## Problem to solve
Pull out each line of the records that contains the string "icon". Treat uppercase and lowercase as different.

Text and item location entries

┄┄┄┄┄┄┄┄┄┄

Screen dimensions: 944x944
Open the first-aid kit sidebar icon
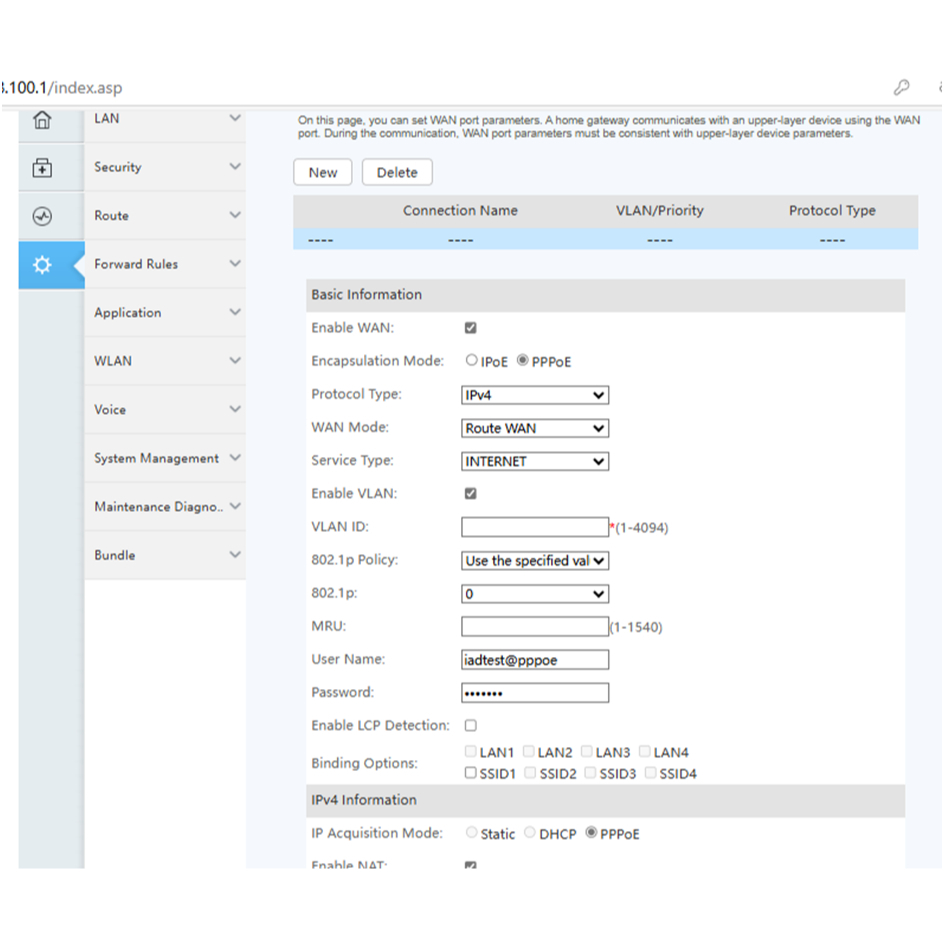42,168
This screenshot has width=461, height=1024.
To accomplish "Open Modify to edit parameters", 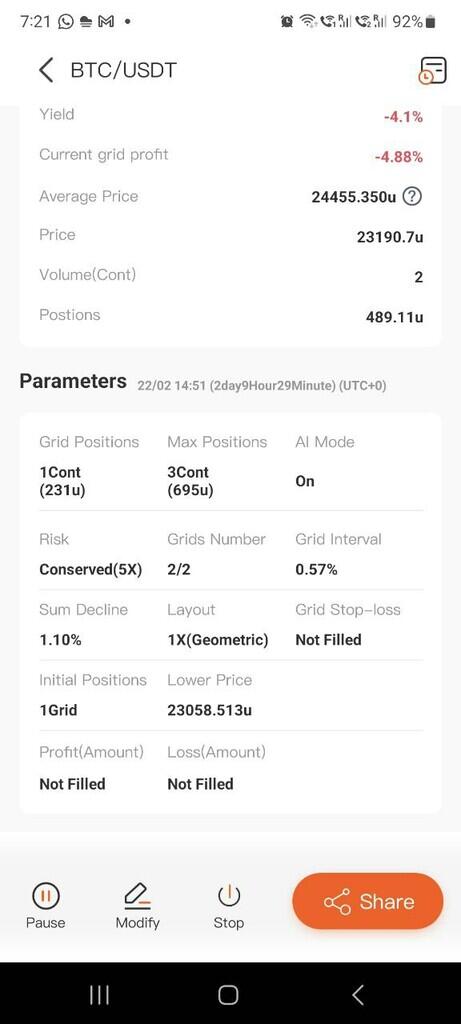I will click(137, 906).
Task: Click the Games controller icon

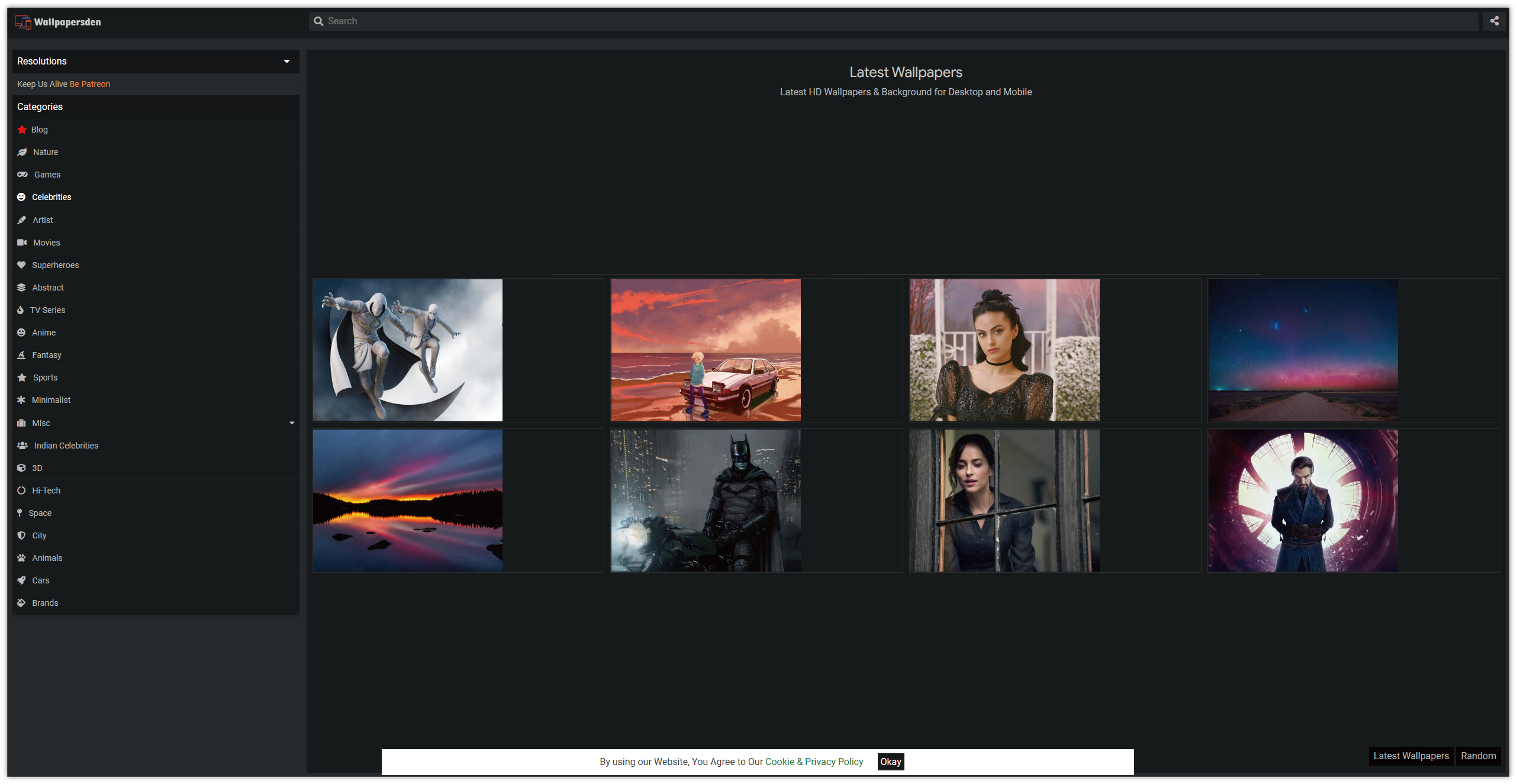Action: point(22,175)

┄┄┄┄┄┄┄┄┄┄

## The reply
Open the first-aid kit sidebar icon
Task: Click the Games controller icon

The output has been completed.